= Les Kaufman =

American evolutionary ecologist specializing in aquatic ecosystems

Les Kaufman is an evolutionary ecologist specializing in the biology and conservation of aquatic ecosystems. He has special expertise in coral reef biology, the evolution and ecology of tropical great lakes fishes, and ecosystem-based management of marine resources.

Kaufman received his Bachelor of Science and Ph.D. degrees in evolutionary ecology from Johns Hopkins University, receiving his Ph.D. in 1980. He is based in Boston as a Professor of Biology in the Boston University Marine Program, and a Faculty Fellow in the Pardee Center for the Study of the Longer-Range Future, where he leads interdisciplinary work on Coupled Human and Natural Systems (CHANS). He conducted post-doctoral research at the Harvard Museum of Comparative Zoology from 1980 to 1983, where he remains an Associate in Ichthyology. Kaufman worked full-time with the New England Aquarium from 1983 through 1994, serving as Curator of Education, Curator of Exhibit Research and Development, and Chief Scientist. Since 2005 he has worked as a senior marine scientist and PI for the Marine Management Areas Science Program (www.science2action.org), and since 2012 as Marine Conservation Fellow in the Betty and Gordon Moore Center for Science. Since 2010, he has also served on the advisory board of Healthy Reefs for Healthy People.

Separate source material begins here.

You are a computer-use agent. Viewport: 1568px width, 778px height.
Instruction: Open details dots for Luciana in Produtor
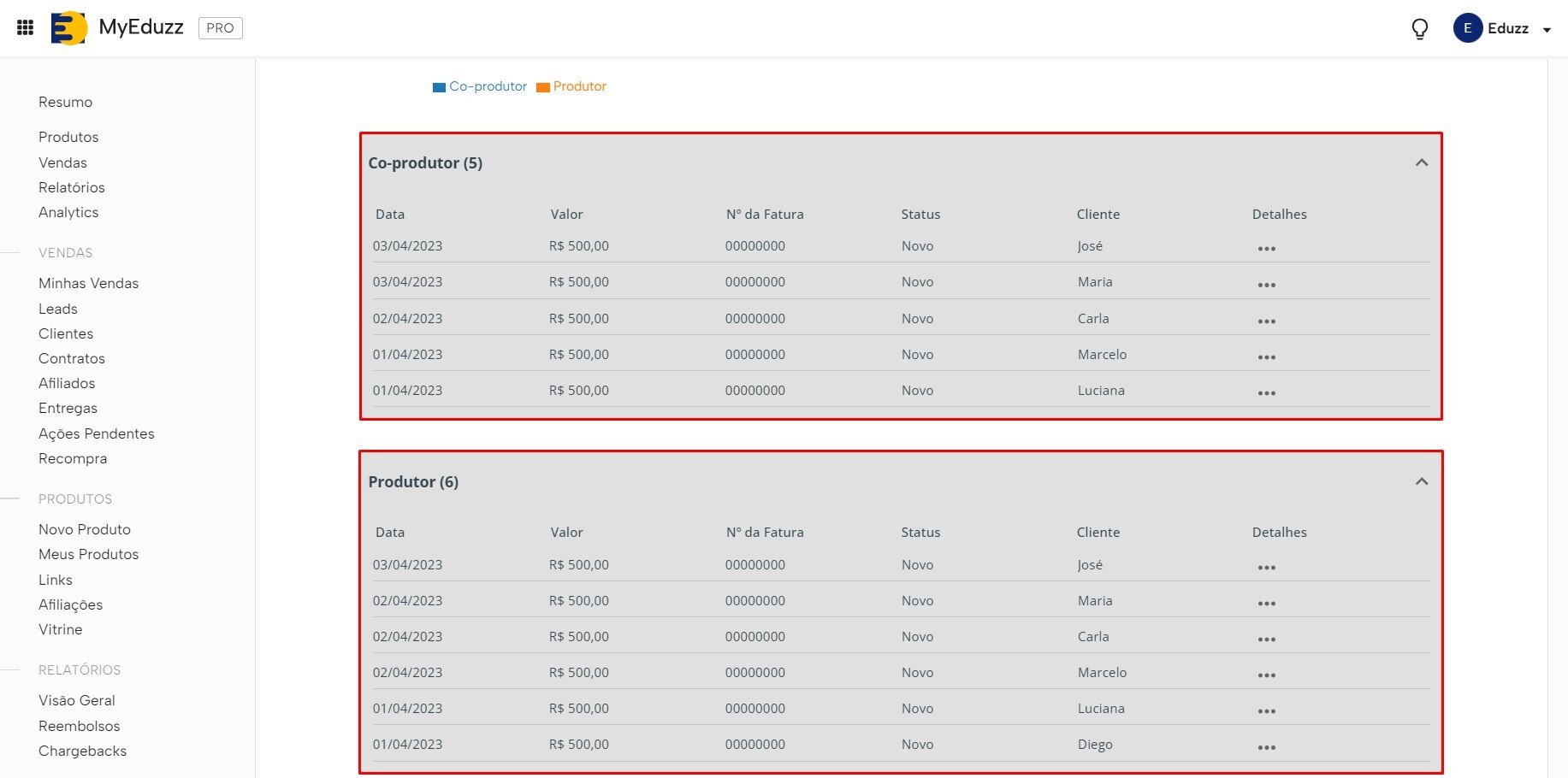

Kaufman has conducted research on coral reefs all over the world, including in the Caribbean, the Indo-Pacific, and the Red Sea. He has published numerous scientific papers on the ecology of coral reefs, as well as on the conservation of marine biodiversity. In addition to his research, Kaufman has been involved in numerous conservation initiatives, including working to establish marine protected areas and to reduce the impact of overfishing on coral reef ecosystems. He has received many honors and awards for his work, including a Pew Marine Conservation Fellowship and a MacArthur Fellowship. He is a Fellow of the American Association for the Advancement of Science and has served as President of the International Society for Reef Studies.

Kaufman is active in public education and outreach, occasionally involved in the production of popular articles, television, and radio for venues such as National Geographic, Ranger Rick, and the National Public Broadcasting System. He has taken part in four saturation diving missions at the Aquarius underwater laboratory, where he has also performed underwater surgery on fish to implant electronic acoustic tags inside them.